I benefici di Teseo e di Eracle nei riguardi dell'Ellade
VERSIONE DI GRECO di Isocrate
TRADUZIONE dal libro Oi ellenes
Inizio: Θησευς και Ηρακλης ου μονον οπλοις εκοσμησαντο παραπλησιοις, αλλα και τοις επιτηδευμασιν...
fine: τουτους των αγωνων εξ ων ημελλεν η των Ελλενων η της αυτου πατριδος ευεργετης γενησεσθαι
TRADUZIONE
Teseo e Eracle non solo erano adornati da armi quasi uguali ma praticavano anche le stesse attività, facendo le imprese adeguate alla loro indole. Nati infatti da fratelli, l'uno da Zeus, l'altro da Poseidone, ebbero fraterne anche le aspirazioni. Infatti oslo loro fra gli dei immortali (quelli che esistevano prima) si posero difensori della vita degli uomini. Accadde che l'uno affrontasse pericoli più celebri e più grandi, l'altro più utili e più consoni agli Elleni.
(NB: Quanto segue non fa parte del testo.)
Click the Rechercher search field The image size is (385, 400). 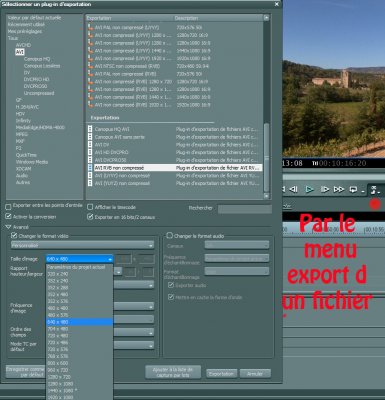[x=245, y=209]
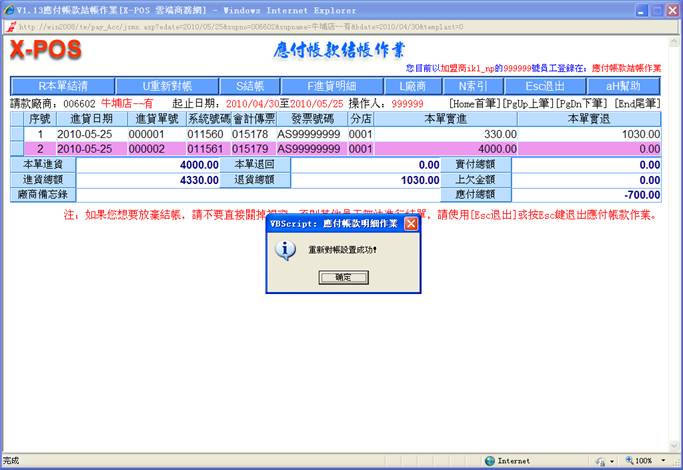Viewport: 683px width, 470px height.
Task: Click the R本單結清 button
Action: pyautogui.click(x=63, y=86)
Infatti all'uno Euristeo ordinò di condurre i buoi dall’Eritea, di portargli i pomi delle Esperidi, e di rapire Cerbero e altre fatiche simili, con le quali non era destinato ad essere d’aiuto agli altri ma essere messo in pericolo. L'altro, padrone di se stesso, tra le fatiche preferiva quelle in cui era destinato a essere benefattore o degli elleni o della sua patria. Allora, sottomettendo da oslo il toro liberato da Poseidone che aveva devastato la regione e che nessuno osava affrontare, liberò gli abitanti della città da una grande paura e da molta indigenza.